Written task 1:
In the excerpt on APL's drill testing, how deep will the water bores be?
Written task 2:
Decide whether each statement agrees with the excerpt on APL's drill testing, answering yes or no and quoting the words from the excerpt that settle it: (a) Mr Shaw was employed as APL's Exploration Manager in September 2017. (b) Mr Shaw presently intends APL to explore the licence for nickel and copper. (c) Each bore will be tested for yield and grade.

Extract provided:
..........

Mr Shaw describes the drill testing and risks to surface water at 18-19 of his affidavit as follows:
18. Because the targe[t] mineral for APL is brine hosted potash, the drill testing will simply comprise constructing “water bores”. The manner of constructing the water bore will not be dissimilar to the manner in which suburban water bore might be constructed. The approximate depth of those water bores will be 150 metres to 170 metres. Each of the bores will then be tested for yield and grade.
19. I am well aware of the risks associated with brine exploration and their control measures. I am very confident that brine exploration undertaken by APL will not impact any surface water, including any soaks. Such an impact will be a breach of the statutory regime under which APL operated. Since I was employed during September 2017 as APL’s Exploration Manager I have, as part of the Project, overseen the drilling of over 40 holes, including over 20 water bores, without incident.
In its s 58 statement, APL stated that it is a potash focussed exploration company and primarily explores for potash and gold, although exploration will also occur for other minerals known to occur in the region, such as nickel, chromium, copper and zinc. However, Mr Shaw’s evidence is that, based on his review of the data, he does not presently intend for APL to explore the licence for any mineral other than brine hosted potash.

..........

Data lines:
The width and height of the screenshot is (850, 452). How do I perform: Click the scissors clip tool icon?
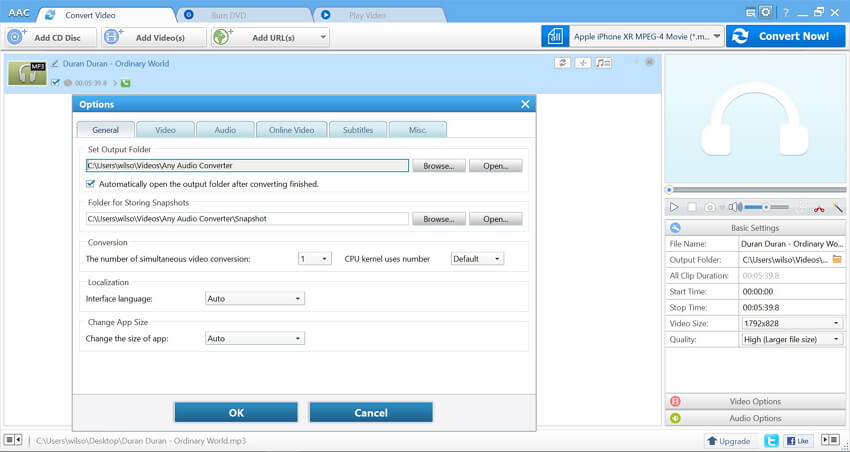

..........

Full answer 1:
About 150 to 170 meters.

Full answer 2:
(a) Yes: "Since I was employed during September 2017 as APL’s Exploration Manager"
(b) No: "he does not presently intend for APL to explore the licence for any mineral other than brine hosted potash"
(c) Yes: "Each of the bores will then be tested for yield and grade."